■ **Problem details**:
The answer must reproduce every record exactly, with all pictures omitted.

[Stored data entries]
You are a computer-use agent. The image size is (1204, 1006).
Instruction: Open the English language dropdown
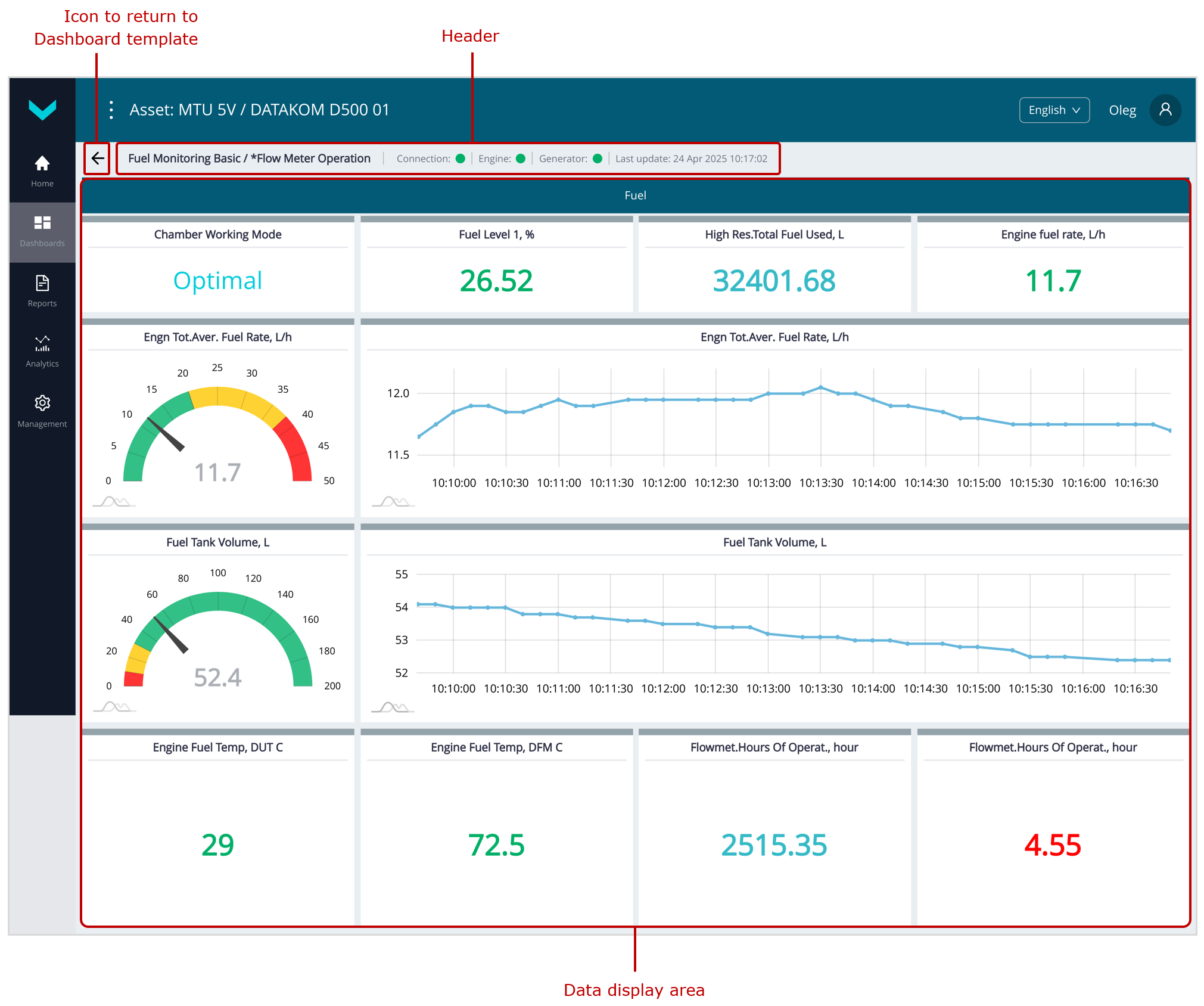pyautogui.click(x=1054, y=110)
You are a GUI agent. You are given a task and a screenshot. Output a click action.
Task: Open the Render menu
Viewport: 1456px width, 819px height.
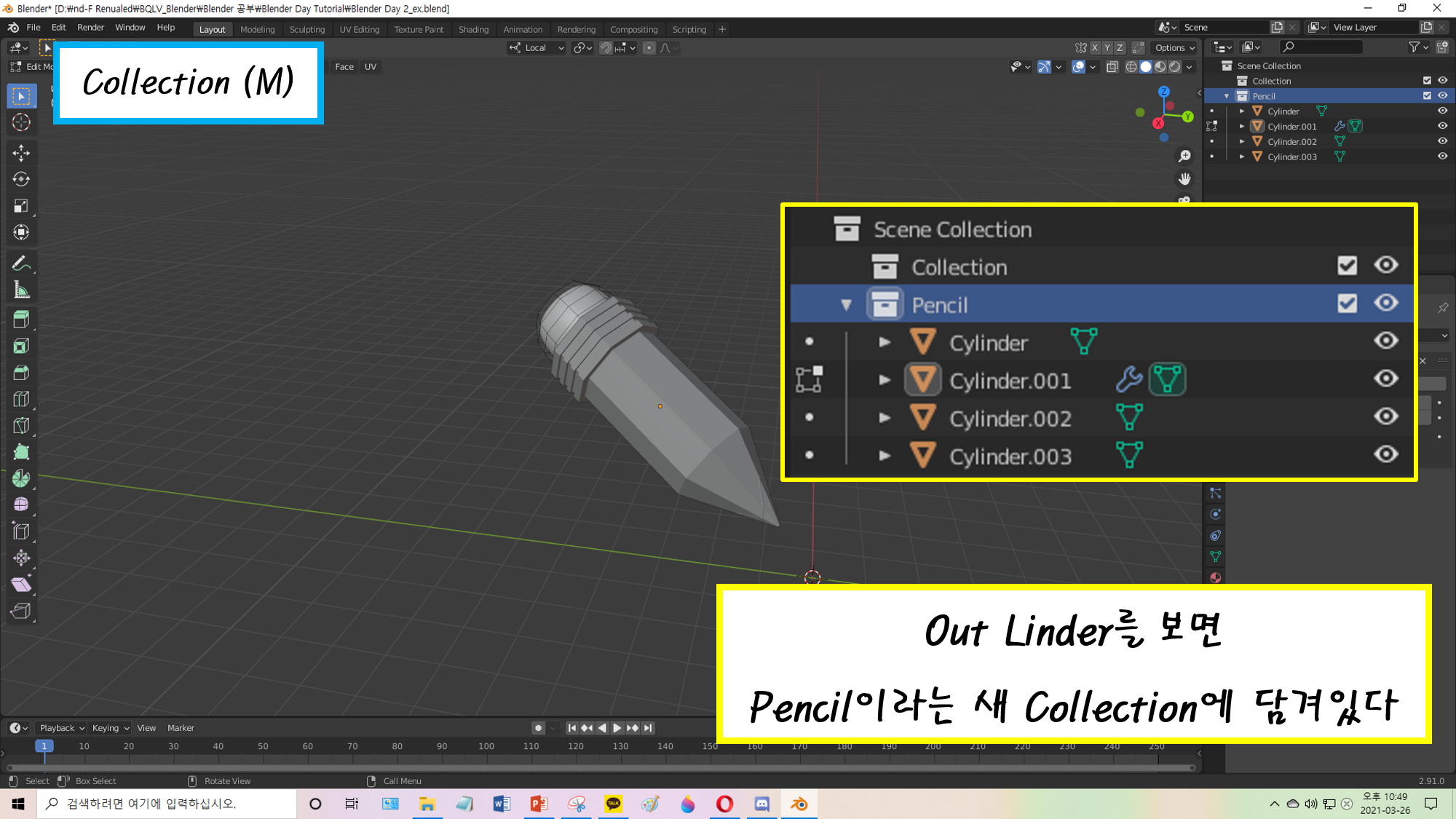click(x=90, y=28)
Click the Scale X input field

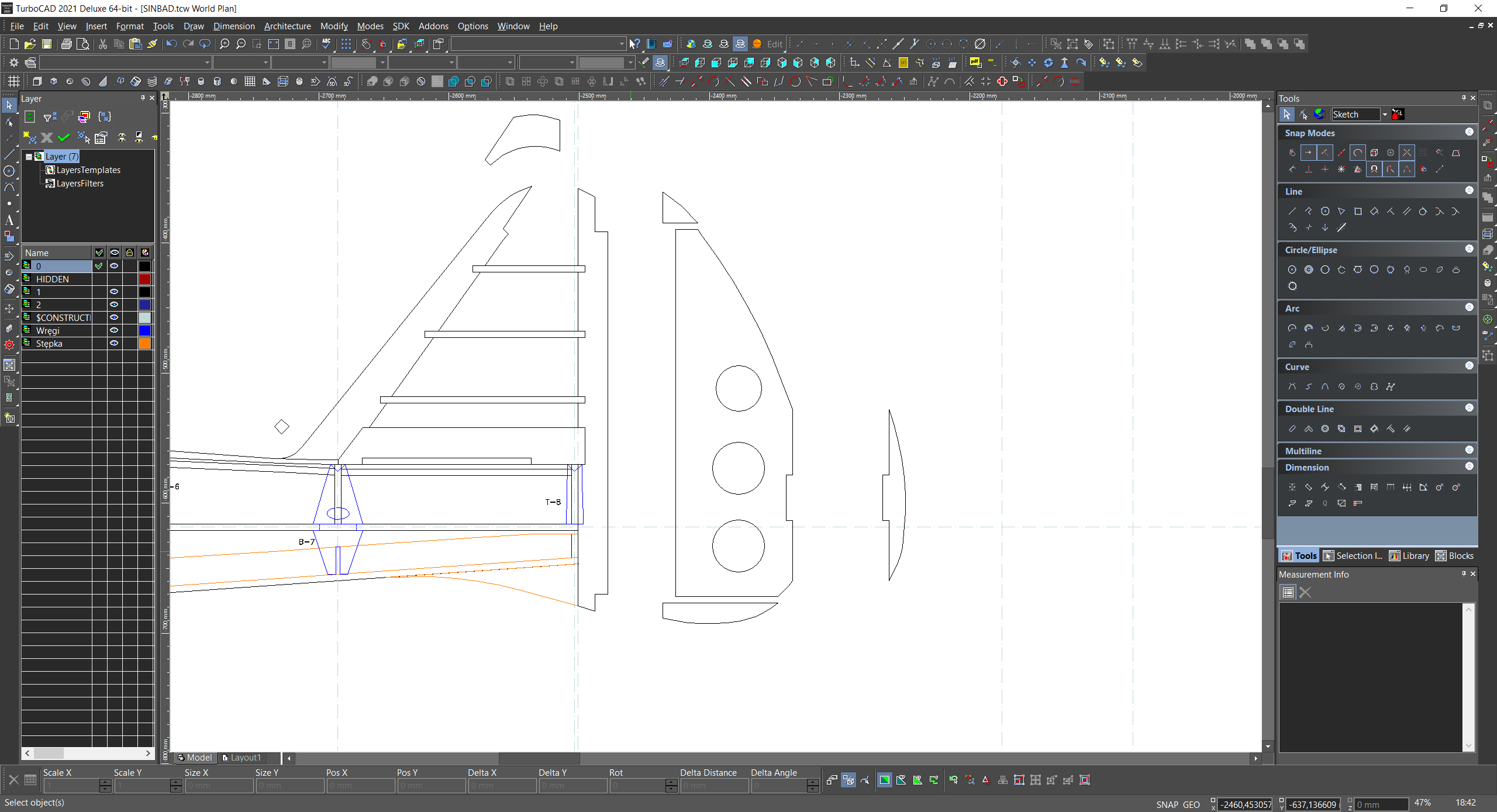coord(71,786)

■ **Result of the exercise**:
You are a computer-use agent. The image size is (1204, 1006).
Instruction: Open the English language dropdown
pyautogui.click(x=1054, y=110)
You are a GUI agent. You are given a task and a screenshot. Output a click action.
Task: Open the Render menu
Viewport: 1456px width, 819px height.
click(x=90, y=28)
Click the Scale X input field

coord(71,786)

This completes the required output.